■ Questions ■
[A] In the reminiscence about Lisle V. Roberts below, condense the paragraph beginning "Later I watched closely" into a short bulleted list that keeps its main facts.
[B] Write the next part of the reminiscence about Lisle V. Roberts that follows, picking up after its final sentence.

This is the very best answer to “What do you want for dinner?”
The champion of satisfaction wants what’s available.
It’s a fine thing to want “what’s available.”
Lisle V. Roberts. I knew this man for fifty-eight years and nine months. I paid fairly close attention for about half that time, the last half. During my first 10 years or so, I do not remember taking much notice — he was just Daddy: farmer, teacher, best ever reader of bedtime stories. He was strict, and I was a little afraid of him, but he was also funny and loving. Even then I was absorbing, without being aware of it, the ways my father made sense of the world and his place in it.
Later I watched closely as Dad moved through his 80s and into his 90s. He took an unusual approach to growing really old. He aged without worry. Until his last day, at age 96, he enjoyed the richness of everyday life: good food, gardening, grandchildren, hummingbirds, trees, church, stories, clouds, jokes, making things. He stayed funny and attentive, making him very good company.

■ Data extract ■
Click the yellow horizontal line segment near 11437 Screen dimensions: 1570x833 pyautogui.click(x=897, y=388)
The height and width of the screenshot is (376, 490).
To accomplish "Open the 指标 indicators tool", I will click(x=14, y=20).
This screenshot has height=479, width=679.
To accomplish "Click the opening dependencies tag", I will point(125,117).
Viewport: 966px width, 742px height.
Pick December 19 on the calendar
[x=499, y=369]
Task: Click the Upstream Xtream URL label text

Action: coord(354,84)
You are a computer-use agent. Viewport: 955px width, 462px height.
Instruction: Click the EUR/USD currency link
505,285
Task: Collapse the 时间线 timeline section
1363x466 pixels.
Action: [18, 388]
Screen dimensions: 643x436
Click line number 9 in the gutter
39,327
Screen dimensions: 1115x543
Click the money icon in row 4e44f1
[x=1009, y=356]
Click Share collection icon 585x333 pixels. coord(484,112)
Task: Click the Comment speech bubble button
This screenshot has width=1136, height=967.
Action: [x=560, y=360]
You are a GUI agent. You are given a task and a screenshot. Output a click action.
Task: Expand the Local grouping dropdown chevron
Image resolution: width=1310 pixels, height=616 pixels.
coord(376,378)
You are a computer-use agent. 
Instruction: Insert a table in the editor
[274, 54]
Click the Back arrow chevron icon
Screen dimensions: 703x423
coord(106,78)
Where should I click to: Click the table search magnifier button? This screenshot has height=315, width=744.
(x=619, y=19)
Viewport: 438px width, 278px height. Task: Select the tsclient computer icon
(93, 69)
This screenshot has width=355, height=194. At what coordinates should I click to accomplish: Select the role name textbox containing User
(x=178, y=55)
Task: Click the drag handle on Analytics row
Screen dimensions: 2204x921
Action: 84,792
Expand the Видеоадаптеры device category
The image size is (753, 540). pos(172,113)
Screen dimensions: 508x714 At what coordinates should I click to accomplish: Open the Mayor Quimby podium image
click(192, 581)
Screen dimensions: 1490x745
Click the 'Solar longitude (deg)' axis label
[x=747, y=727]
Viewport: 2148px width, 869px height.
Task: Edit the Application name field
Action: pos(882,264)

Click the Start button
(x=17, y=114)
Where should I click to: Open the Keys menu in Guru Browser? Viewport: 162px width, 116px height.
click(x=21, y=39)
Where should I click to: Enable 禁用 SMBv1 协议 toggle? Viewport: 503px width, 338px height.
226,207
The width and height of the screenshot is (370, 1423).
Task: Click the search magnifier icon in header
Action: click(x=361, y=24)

■ Answer list ■
[A]
- The writer watched closely as Dad moved through his 80s and into his 90s.
- He aged without worry, an unusual approach to growing really old.
- Until his last day, at 96, he enjoyed everyday things: good food, gardening, grandchildren, hummingbirds, trees, church, stories, clouds, jokes, and making things.
- He stayed funny and attentive, which made him very good company.

[B]
It took a long time for me to notice something missing in Dad. It had been missing my whole life. As my own old age began, I realized I had never heard Dad speak enviously of another person. Not regarding money, recognition, acquisition, experience, or connections. Not even stature: his 5' 6" height earned him the right to “short man syndrome”—as well as the nickname “Shorty” from his high school vocational agriculture students —but he was plenty tall for his own satisfaction.
He and his ancestral land, not rich but beloved, always seemed to be enough. He said as much on the occasion of his ninetieth birthday. He stated his gratitude that he and Mother, their children, their grandchildren and their great-grandchildren all were living at that time. He called himself fortunate.
Sometime in the summer of 1988 we four children and umpteen grandchildren helped Mother and Dad celebrate their 50th wedding anniversary. Mother was still quite vigorous. Dad, at 76, seemed well enough, though a few months later he had quintuple bypass surgery. My brother Howard said, “No matter what happens, this has been enough. How could they or we ever complain? There has been so much.”
In my heart I did not agree, though I probably nodded at the time. In truth, I could not see how there could ever be enough of the love and protection of those two singular people with their huge hearts. I struggled to imagine my life without them on this earth. As part of my preparation for the inevitable, I told myself I would still keep learning from them even after they had left this life.
Dad entered Kentucky’s Berea College when he was 22, graduating in 1937. Many of his story-lessons began, “When I was at Berea….” He passed along to me his gratitude for what he learned there; I hold Berea College and its graduates in highest esteem.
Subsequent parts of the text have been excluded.